- _About this task_
Would you reproduce exactly the lines below from the one holding "Minimize the HD Tune window" through the one holding "Given: Go forward with right arrow", inclusive, and no others?

== Segment start ==

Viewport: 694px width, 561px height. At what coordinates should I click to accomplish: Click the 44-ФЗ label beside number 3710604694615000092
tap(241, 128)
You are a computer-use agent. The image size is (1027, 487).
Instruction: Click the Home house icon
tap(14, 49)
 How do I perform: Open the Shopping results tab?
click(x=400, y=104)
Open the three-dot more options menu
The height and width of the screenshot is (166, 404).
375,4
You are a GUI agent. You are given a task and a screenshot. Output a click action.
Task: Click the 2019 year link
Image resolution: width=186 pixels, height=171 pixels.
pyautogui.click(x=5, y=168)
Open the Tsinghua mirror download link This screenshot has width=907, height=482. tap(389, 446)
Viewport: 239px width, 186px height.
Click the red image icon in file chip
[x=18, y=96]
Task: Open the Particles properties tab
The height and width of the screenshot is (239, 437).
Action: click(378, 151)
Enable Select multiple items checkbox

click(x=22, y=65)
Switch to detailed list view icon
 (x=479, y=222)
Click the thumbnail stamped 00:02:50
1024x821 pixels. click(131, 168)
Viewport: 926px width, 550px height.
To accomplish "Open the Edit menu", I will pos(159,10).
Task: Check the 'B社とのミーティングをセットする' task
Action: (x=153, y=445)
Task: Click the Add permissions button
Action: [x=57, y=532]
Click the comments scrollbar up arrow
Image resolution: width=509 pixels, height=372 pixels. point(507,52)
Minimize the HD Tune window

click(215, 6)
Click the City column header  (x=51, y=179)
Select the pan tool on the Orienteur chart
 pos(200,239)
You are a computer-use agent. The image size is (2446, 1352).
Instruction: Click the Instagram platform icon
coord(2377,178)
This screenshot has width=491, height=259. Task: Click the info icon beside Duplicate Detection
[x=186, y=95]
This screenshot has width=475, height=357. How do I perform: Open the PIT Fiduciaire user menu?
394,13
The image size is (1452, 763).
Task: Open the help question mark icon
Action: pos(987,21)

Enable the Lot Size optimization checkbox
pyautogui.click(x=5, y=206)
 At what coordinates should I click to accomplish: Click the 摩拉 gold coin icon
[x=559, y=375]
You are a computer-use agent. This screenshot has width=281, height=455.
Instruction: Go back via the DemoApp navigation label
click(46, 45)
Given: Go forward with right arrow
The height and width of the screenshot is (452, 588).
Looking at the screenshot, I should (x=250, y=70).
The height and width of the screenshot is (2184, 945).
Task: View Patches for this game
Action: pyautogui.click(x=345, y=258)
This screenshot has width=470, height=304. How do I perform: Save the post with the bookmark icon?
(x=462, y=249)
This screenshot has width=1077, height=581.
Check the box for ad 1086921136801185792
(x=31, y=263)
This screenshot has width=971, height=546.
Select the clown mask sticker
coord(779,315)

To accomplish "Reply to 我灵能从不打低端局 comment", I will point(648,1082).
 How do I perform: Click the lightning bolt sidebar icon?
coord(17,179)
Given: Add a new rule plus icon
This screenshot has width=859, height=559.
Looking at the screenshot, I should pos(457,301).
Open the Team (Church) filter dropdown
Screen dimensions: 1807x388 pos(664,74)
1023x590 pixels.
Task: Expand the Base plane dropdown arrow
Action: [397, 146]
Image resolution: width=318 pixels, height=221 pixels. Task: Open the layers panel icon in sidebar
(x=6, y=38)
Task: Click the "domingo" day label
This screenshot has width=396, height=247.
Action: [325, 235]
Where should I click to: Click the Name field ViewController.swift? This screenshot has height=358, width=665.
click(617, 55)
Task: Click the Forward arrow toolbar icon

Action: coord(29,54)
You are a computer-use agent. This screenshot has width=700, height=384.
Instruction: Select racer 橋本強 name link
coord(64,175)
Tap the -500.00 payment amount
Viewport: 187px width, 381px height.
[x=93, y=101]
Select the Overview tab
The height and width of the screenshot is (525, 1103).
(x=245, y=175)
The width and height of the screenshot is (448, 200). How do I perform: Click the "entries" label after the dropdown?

== Segment end ==

- _Answer space_
Minimize the HD Tune window

click(215, 6)
Click the City column header  (x=51, y=179)
Select the pan tool on the Orienteur chart
 pos(200,239)
You are a computer-use agent. The image size is (2446, 1352).
Instruction: Click the Instagram platform icon
coord(2377,178)
This screenshot has width=491, height=259. Task: Click the info icon beside Duplicate Detection
[x=186, y=95]
This screenshot has width=475, height=357. How do I perform: Open the PIT Fiduciaire user menu?
394,13
The image size is (1452, 763).
Task: Open the help question mark icon
Action: pos(987,21)

Enable the Lot Size optimization checkbox
pyautogui.click(x=5, y=206)
 At what coordinates should I click to accomplish: Click the 摩拉 gold coin icon
[x=559, y=375]
You are a computer-use agent. This screenshot has width=281, height=455.
Instruction: Go back via the DemoApp navigation label
click(46, 45)
Given: Go forward with right arrow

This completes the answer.